● Records shown:
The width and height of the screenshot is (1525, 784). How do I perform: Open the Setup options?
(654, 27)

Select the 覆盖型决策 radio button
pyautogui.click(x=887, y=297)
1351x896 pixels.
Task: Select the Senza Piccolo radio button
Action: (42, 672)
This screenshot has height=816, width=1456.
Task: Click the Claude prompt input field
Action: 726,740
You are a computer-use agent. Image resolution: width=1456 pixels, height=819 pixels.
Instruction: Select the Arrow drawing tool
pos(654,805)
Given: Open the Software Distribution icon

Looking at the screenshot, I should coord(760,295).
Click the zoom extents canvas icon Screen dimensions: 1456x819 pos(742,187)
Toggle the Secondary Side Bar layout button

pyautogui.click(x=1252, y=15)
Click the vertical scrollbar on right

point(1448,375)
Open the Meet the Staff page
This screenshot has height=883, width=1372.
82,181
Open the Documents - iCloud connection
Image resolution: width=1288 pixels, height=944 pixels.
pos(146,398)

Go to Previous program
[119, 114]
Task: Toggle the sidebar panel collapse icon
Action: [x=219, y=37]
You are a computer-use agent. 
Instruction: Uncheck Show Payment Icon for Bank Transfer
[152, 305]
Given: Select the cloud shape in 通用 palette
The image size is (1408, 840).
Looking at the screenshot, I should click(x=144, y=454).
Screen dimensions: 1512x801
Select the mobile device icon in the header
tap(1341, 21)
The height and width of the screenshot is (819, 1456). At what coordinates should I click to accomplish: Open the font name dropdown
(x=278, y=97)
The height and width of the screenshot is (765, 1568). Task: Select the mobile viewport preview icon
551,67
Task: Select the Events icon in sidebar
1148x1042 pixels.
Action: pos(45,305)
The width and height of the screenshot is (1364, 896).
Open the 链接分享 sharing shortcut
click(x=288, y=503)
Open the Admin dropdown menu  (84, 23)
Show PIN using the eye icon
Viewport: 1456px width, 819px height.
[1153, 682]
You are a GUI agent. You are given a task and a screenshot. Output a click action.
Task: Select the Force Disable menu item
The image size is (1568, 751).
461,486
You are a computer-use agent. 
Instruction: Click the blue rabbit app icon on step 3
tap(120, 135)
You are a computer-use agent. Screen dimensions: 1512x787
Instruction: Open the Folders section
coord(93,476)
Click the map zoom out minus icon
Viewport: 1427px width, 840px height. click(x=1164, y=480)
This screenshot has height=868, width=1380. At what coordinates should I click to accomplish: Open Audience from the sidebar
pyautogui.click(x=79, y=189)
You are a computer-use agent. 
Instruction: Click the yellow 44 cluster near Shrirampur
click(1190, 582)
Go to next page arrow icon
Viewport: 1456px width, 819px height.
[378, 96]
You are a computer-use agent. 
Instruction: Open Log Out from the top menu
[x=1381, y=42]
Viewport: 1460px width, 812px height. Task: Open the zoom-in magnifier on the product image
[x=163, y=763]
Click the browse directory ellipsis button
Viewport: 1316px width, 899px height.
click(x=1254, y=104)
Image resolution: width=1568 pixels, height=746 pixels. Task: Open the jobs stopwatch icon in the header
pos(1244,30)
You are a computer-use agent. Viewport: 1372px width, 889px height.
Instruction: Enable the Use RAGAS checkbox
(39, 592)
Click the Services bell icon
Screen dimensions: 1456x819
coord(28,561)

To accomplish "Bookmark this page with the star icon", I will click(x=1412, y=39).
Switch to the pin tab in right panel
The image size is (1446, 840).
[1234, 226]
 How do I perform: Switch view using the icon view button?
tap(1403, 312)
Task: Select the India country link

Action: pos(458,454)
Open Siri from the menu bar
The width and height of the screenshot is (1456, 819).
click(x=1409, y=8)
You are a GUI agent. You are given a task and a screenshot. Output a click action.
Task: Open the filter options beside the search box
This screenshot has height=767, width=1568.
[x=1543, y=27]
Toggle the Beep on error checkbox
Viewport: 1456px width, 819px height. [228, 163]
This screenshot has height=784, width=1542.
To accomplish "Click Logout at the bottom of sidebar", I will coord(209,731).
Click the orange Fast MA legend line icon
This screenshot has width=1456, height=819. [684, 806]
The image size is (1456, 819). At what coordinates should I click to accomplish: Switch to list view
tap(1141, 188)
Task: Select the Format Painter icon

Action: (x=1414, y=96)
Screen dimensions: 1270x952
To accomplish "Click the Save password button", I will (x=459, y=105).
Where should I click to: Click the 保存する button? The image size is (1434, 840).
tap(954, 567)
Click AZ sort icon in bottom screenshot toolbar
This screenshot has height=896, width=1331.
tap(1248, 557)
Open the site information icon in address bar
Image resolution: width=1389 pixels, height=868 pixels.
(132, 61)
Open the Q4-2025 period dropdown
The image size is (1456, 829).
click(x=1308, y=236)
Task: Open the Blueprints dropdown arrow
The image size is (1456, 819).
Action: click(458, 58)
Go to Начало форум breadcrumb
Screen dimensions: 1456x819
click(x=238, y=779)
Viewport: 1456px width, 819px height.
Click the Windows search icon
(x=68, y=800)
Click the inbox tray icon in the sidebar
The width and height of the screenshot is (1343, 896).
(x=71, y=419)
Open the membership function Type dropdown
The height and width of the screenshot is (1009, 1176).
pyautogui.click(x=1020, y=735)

● Task goal:
Above are some records. Report the number of their lines that include "bottom", and add nothing else.

● Solution to this task:
2